## [SUPPLIED PASSAGE]
13. The question whether section 473 of the Code of Criminal Procedure or section 5 of the Limitation Act can be invoked, may or may not arise in the instant case depending upon the determination of the date as to when the notice of demand was served on the petitioners, but if it arises my views are as follows :

14. Whether the Metropolitan Magistrate was right in condoning the delay under section 473 of the Code of Criminal Procedure depends upon the interpretation of section 142 of the Act. Section 142 of the Act opens with a non obstante clause. It appears to me that the words "notwithstanding anything contained in the Code of Criminal Procedure" give overriding effect to the said provision over the provisions of the Criminal Procedure Code. Section 142(b) of the Act, fixes the period within which the payee or the holder in due course can file a complaint and such period cannot be extended under section 473 of the Code of Criminal Procedure as section 142 of the Act prevails over section 473 of the Code of Criminal Procedure which permits the court to take cognizance of an offence even after the expiry of the period of limitation if it is satisfied on facts and in the circumstances of the case that delay has been duly explained or that it is necessary so to do in the interest of justice. The same view has been taken by the Kerala High Court in Kunhi Mohammed Vs. M.K. Khadiya and another, 1996 (2) Vol. 29 All India Banking Law Judgments 44. Similar view was also expressed by the Orissa High Court in Janardhan Mohapatra Vs. Saroj Kumar Choudhury, 1993 Crl. L.J. 1751. But my learned brother Vijender Jain, J. in Ram Richhpal Gupta Vs. M/s. DCM Shriram Consolidated Ltd. 59 (1995) Delhi Law Times 284, has taken a view that the period prescribed for filing complaint under section 142 of the Negotiable Instruments Act can be extended under section 473 of the Code of Criminal Procedure. With respect I do not agree with this view for the reasons already given by me above. My view, however, cannot prevail over the view taken by brother Vijender Jain, J. in Ram Richhpal Gupta Vs. M/s. DCM Shriram Consolidated Ltd (supra), and the controversy obviously would have to be resolved by a larger bench in this case or in any other appropriate case. In this case it will be resolved by the larger Bench only if the evidence produced by the parties shows that the complaint was filed after one month from the expiry of fifteen days of the receipt of notice of demand dated September 7, 1992 by the petitioners.

## [COLLECTED DATA]
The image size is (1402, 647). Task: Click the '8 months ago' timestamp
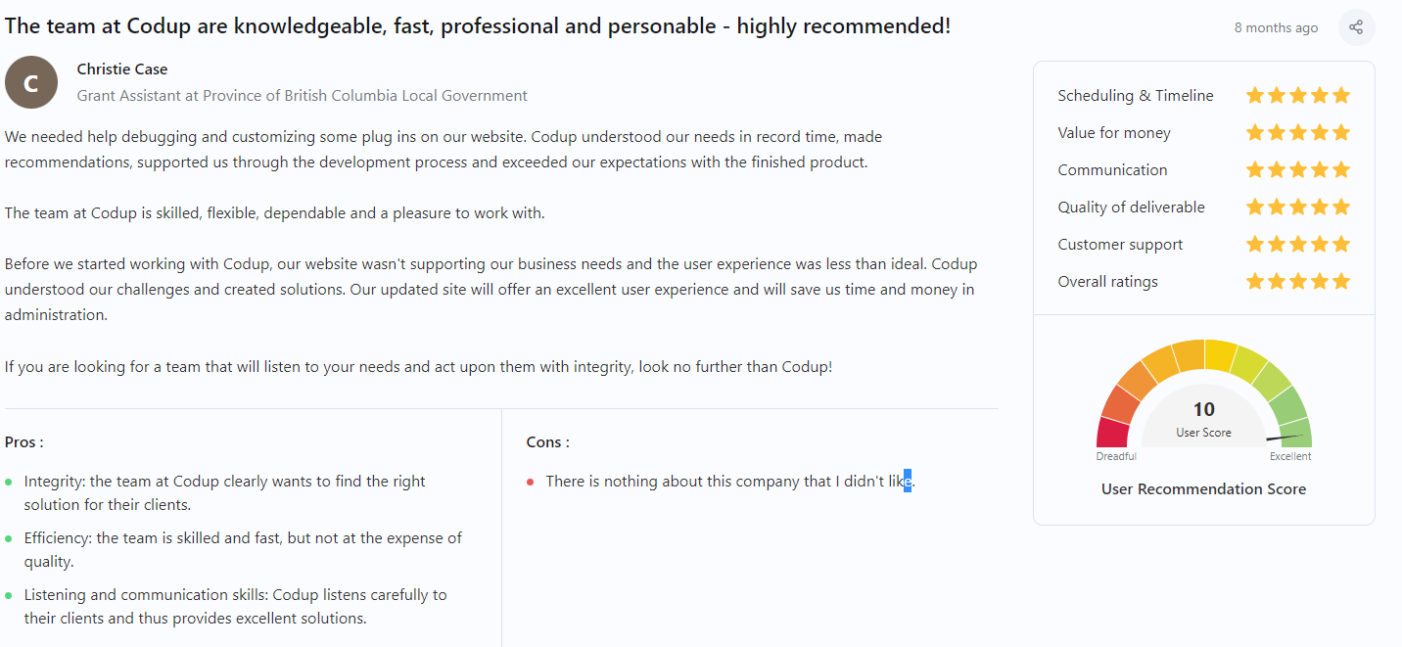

## [YOUR TASKS]
1 > In the court passage on section 142 of the Negotiable Instruments Act, which High Court decided Janardhan Mohapatra Vs. Saroj Kumar Choudhury?
2 > Write the next part of the court passage on section 142 of the Negotiable Instruments Act, picking up after its final sentence.

## [FINAL ANSWERS]
1 > The Orissa High Court.

2 >
15. However, the question still remains whether section 5 of the Limitation Act, 1963 would be applicable to a complaint filed beyond the period prescribed under section 142(b) of the Act. In this context sections 29(2) and 3 of the Limitation Act are relevant. They read as follows :-

29. Savings. - (1) .......

(2) Where any special or local law prescribed for any suit, appeal or application a period of limition different from the period prescribed by the Schedule, the provisions of section 3 shall apply as if such period were the period prescribed by the Schedule and for the purpose of determining any period of limitatiion prescribed for any suit, appeal or application by any special or local law, the provisions contained in sections 4 to 24 (inclusive) shall apply only in so far as, and to the extent to which, they are not expressly excluded by such special or local law.

xx xx xx xx "

"3. Bar of limitation. - (1) Subject to the provisions contained in sections 4 to 24 (inclusive), every suit instituted, appeal preferred, and application made after the prescribed period shall be dismissed although limitation has not been set up as a defense."

xx xx xx "

16. A combined reading of these sections leave no manner of doubt that the Limitation Act extends the application of the provisions of sections 4 to 24 to special enactments unless they are specifically excluded by the latter. This obviously includes section 5 of the Limitation Act which deals with extension of the prescribed period of limitation in case of appeal or any application other than an application under any of the provisions of Order XXI of the Code of Civil Procedure. Section 5 of the Limitation Act, in so far as it is relevant to the issue, is extracted below :-
5. Extension of prescribed period in certain cases. - Any appeal or any application, other than an application under any of the provisions of Order XXI of the Code of Civil Procedure 1908 (5 of 1908), may be admitted after the prescribed period, if the appellant or the applicant satisfies the court that he had sufficient cause for not preferring the appeal or making the application within such period.

Explanation - ........ "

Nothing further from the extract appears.